The interconnection between development and evolution (Devo-Evo) was recognized in the mid-1800's by Darwin and Haeckel, though it has not been until very recently that the mechanistic basis for this crucial link has been readily addressable to experimental biology. In this collaborative project a question concerning the developmental evolution of the vertebrate bauplan is addressed: what are the developmental and evolutionary consequences of gen(om)e duplication during vertebrate phylogeny? It has been known for a long time that the evolution of the vertebrates was associated with a major expansion of genome size, either by gene or genome duplications. The present project focuses on the Hox gene clusters, a complex of genes that encode transcription factors known to be involved in a wide range of biological activities, including the development of the body axis, fins and limbs and many other organs. Vertebrates have the peculiar tendency to duplicate and retain Hox clusters, while no such tendency is apparent in invertebrates. It is not known why vertebrates have this tendency and whether these duplication events had an influence on the evolution of the vertebrate body plan. The goals of this project are to understand the extent and history of Hox cluster duplications among the vertebrates (specifically focusing on the teleosts), and to determine whether such duplications have facilitated evolutionary change both functionally and morphologically. We will use the ray finned fish radiation, in which the most recent Hox cluster duplication has been documented, as our experimental focus.
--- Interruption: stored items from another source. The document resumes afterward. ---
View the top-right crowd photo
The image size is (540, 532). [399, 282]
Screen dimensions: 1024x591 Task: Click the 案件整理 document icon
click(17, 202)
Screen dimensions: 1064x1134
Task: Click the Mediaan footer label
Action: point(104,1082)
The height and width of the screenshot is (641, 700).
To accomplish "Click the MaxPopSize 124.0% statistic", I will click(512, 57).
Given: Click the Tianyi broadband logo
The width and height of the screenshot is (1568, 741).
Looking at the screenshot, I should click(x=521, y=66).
The experimental approach involves: (1) tracing the patterns of molecular evolution of the Hox clusters and their genes, with the aim to determine whether the teleost Hox cluster duplication was coincident with the teleost radiation; (2) using Bacterial Artificial Chromosome technology and computational genomics methods in order to detect changes in the organization of clusters as well as identify changes in the pattern of non-coding sequence conservation; (3) employing BAC-reporter transgenesis as a comparative tool to draw inferences with respect to the effects of gene duplication on expression patterns; and (4) employing statistical tests to both coding and non-coding regions of Hox clusters to draw inferences with regard to the evolutionary forces (selection/drift) acting on duplicated genes and clusters.
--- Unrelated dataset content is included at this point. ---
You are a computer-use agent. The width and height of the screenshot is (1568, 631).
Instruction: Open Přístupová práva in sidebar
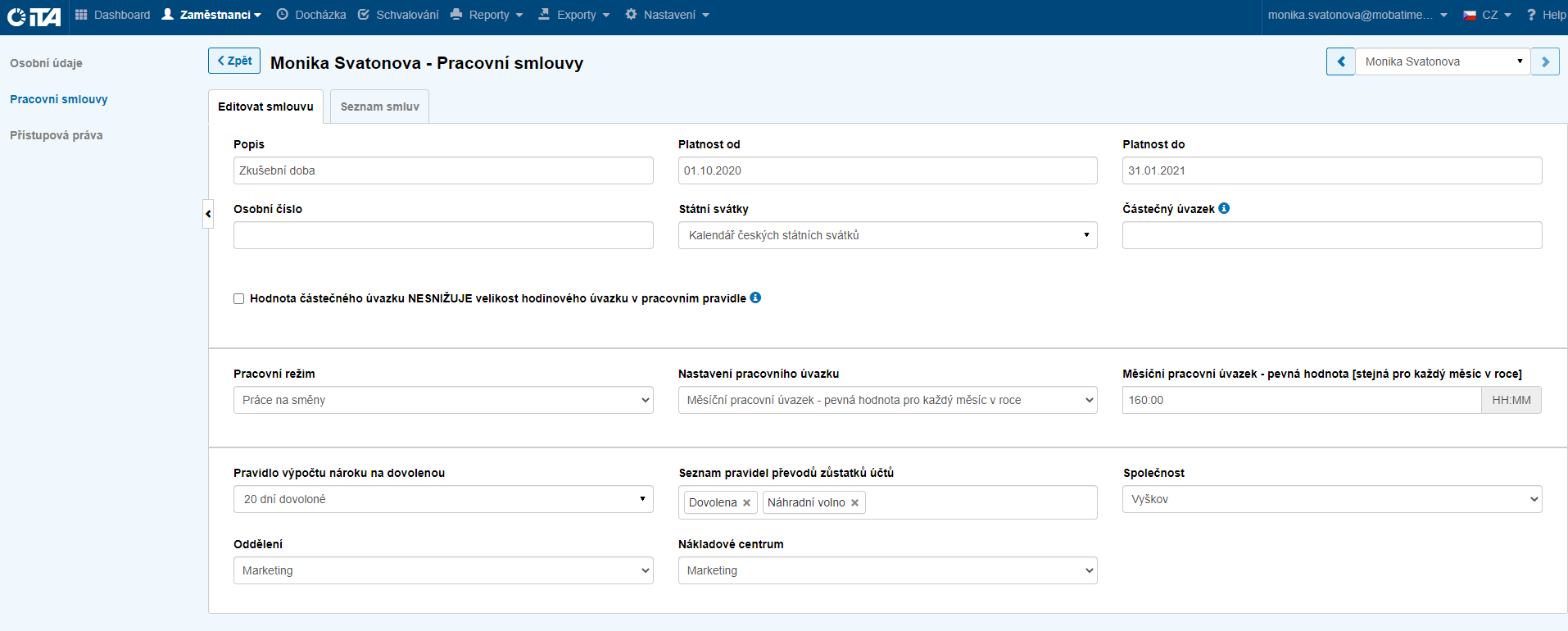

This investigation represents a part of an ongoing collaboration between three investigators of diverse backgrounds: Frank Ruddle (Yale University) has expertise in mammalian developmental biology, mouse transgenesis and homeobox genes; Gunter Wagner (Yale University) has an extensive background in quantitative-mathematical approaches to evolution and developmental evolution; and Chris Amemiya (formerly Boston University and now at Virginia Mason Research Center) has expertise in vertebrate zoology, genetics, and genomics. Each investigator is focussing on different aspects of the project but with the same overall goals in mind. This consortial approach has proven effective in the past and considerable progress has been made since the previous funding cycle.

The broad impact of this proposal is measured in two ways: (1) by employing a highly interdisciplinary and novel approach for evaluating a complex problem in biology; and (2) by providing a wealth of research and educational resources. These training opportunities, including new summer traineeships for teachers and undergraduates of underrepresented minorities.

National Science Foundation (NSF)
Division of Integrative Organismal Systems (IOS)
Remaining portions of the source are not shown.